El caso dio un giro tras el hallazgo de una maza y un punto de venta de drogas en la misma propiedad. Una joven de 26 años fue detenida por la División Homicidios.
Un escenario de extrema complejidad criminal se desató en las últimas horas en el sur del área metropolitana, donde lo que inicialmente fue reportado como un accidente doméstico terminó revelando una trama de violencia y narcomenudeo. El despliegue de la División Homicidios y la Unidad Regional X en una vivienda de la calle Oberá permitió descubrir pruebas que apuntan a una agresión letal, descartando la versión inicial de una caída fortuita.
La intervención del Juzgado de Instrucción N° 2 fue inmediata tras detectarse lesiones craneales que no coincidían con un golpe accidental. La clave del caso surgió del relevamiento de cámaras y testimonios que situaron a una joven saliendo del lugar poco antes del hallazgo del cuerpo.

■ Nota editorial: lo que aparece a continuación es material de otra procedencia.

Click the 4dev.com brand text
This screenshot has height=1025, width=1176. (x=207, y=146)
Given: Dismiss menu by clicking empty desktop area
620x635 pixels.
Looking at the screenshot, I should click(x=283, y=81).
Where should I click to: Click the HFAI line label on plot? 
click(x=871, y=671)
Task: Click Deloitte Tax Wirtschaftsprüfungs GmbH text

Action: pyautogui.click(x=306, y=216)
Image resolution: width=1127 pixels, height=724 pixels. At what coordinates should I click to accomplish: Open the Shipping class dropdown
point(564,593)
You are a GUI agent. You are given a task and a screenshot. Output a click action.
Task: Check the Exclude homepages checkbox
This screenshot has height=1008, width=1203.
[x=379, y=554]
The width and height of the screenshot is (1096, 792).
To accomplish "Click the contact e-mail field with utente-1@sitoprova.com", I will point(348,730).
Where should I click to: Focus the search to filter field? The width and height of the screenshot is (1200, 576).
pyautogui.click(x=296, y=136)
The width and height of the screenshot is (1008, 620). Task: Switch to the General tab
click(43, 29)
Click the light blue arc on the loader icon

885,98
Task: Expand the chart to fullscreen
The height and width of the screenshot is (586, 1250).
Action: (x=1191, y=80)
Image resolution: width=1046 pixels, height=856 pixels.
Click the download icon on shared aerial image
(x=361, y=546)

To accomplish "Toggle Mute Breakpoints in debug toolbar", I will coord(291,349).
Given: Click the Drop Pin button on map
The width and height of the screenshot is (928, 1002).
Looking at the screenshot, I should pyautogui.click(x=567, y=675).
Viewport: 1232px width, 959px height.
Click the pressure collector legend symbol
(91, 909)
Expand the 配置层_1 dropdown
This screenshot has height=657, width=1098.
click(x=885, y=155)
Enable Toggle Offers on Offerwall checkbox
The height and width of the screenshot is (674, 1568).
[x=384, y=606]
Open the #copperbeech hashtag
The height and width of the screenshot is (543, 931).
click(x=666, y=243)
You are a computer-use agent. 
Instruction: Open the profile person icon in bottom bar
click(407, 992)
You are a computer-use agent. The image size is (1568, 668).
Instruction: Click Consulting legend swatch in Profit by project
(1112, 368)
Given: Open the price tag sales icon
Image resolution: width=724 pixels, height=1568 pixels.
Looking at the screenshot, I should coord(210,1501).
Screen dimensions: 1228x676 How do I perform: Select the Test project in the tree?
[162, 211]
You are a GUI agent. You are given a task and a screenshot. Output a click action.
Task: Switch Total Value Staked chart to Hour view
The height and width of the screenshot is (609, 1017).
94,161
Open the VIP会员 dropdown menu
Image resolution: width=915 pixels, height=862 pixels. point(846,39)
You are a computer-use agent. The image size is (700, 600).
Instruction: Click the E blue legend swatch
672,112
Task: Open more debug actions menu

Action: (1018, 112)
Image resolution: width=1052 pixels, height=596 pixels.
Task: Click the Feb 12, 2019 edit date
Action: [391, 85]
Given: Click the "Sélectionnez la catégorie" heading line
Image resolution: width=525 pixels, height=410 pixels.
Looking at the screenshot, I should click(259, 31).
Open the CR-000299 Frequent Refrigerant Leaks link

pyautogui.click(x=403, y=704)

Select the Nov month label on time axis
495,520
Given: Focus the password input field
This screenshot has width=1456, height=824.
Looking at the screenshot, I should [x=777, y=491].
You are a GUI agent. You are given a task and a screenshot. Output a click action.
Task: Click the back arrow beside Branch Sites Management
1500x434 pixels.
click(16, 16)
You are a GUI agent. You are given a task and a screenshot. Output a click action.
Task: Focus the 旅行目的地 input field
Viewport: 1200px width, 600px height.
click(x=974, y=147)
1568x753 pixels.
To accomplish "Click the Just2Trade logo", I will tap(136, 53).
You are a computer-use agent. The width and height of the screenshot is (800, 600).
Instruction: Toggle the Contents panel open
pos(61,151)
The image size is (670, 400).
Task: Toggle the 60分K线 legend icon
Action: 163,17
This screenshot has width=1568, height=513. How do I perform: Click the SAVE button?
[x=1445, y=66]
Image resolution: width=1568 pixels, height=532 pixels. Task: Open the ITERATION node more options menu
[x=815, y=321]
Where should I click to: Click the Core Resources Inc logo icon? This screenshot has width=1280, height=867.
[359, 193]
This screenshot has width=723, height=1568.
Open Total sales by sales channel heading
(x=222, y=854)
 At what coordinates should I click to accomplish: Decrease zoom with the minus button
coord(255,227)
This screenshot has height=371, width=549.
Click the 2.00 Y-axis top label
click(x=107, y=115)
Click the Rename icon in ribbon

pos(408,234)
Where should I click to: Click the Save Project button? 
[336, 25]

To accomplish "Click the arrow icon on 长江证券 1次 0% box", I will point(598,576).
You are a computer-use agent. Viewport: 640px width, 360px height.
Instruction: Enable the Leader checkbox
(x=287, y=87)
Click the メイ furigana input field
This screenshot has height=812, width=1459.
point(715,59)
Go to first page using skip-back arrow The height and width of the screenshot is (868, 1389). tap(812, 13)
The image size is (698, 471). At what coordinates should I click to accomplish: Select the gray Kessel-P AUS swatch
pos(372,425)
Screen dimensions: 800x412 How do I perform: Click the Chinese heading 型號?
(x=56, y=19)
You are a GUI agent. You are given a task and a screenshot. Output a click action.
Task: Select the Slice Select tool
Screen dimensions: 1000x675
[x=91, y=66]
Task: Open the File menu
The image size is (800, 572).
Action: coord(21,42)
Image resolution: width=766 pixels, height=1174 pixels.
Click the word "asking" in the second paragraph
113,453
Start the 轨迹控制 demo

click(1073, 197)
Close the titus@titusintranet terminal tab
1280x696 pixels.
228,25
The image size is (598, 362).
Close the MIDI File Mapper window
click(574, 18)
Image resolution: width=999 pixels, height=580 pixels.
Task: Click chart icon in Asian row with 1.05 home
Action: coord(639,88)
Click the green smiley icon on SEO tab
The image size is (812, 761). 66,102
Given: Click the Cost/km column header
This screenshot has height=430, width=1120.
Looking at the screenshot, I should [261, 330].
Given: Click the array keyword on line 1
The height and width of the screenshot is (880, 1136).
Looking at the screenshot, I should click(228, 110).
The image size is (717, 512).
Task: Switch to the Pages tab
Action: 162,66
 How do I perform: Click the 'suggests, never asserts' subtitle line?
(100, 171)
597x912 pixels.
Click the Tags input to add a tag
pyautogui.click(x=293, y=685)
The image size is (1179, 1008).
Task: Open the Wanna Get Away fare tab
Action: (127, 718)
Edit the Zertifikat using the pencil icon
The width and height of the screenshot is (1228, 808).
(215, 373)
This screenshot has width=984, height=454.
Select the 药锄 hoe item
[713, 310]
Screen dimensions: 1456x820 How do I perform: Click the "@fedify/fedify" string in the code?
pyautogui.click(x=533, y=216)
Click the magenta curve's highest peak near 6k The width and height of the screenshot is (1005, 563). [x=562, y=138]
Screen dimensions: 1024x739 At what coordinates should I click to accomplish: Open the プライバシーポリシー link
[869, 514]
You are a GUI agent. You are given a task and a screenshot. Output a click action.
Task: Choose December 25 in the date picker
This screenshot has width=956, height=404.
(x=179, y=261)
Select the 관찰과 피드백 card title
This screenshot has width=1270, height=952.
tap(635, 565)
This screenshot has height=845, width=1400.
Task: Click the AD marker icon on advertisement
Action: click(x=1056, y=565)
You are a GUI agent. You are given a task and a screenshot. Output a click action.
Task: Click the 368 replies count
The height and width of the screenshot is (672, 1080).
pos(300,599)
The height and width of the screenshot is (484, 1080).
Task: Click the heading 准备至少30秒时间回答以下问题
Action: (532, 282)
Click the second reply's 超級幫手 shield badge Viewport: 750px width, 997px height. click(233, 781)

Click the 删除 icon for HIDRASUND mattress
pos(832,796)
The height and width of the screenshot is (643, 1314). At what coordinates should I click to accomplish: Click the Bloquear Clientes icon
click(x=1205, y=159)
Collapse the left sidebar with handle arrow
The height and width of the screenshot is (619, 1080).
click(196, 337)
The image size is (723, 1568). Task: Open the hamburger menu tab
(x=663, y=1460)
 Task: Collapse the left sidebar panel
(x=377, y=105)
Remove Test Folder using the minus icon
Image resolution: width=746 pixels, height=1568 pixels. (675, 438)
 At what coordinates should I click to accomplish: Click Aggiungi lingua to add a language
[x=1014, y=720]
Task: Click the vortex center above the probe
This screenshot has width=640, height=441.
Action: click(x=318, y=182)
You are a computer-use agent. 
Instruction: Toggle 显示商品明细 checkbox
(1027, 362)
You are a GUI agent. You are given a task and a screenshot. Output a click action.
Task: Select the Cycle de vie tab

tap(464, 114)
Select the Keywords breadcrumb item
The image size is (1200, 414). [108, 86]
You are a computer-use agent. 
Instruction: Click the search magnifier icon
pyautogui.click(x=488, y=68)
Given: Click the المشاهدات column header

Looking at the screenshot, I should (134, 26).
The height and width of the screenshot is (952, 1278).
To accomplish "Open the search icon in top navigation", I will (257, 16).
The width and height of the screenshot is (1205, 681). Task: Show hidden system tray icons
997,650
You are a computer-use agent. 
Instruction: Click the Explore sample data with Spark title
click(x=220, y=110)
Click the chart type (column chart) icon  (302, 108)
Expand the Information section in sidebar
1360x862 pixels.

Sin embargo, el registro domiciliario ampliado arrojó dos elementos que cambiaron el curso de la causa: un martillo tipo maza con posibles restos biológicos y un anexo en el fondo de la propiedad que funcionaba como centro de pesaje y distribución de cocaína.
Ejes de la investigación judicial
El arma del hecho: La maza secuestrada es el elemento central. Los peritos de Criminalística analizan si la fuerza del impacto y las manchas halladas coinciden con las lesiones detectadas en el cráneo de la víctima.
La conexión Federal: El hallazgo de clorhidrato de cocaína, balanzas y envoltorios obligó a la intervención de Drogas Peligrosas. Se investiga si la detenida tiene relación con la sustancia o si el inquilinato operaba de forma independiente al hecho principal.
Pruebas fílmicas: Los registros de seguridad del barrio Santa Clara fueron determinantes para reconstruir los movimientos de la sospechosa entre las 9:30 y las 15:00 horas, momento en que fue interceptada.
El personal policial mantiene una consigna en la vivienda a la espera de los resultados finales de la autopsia médico-legal.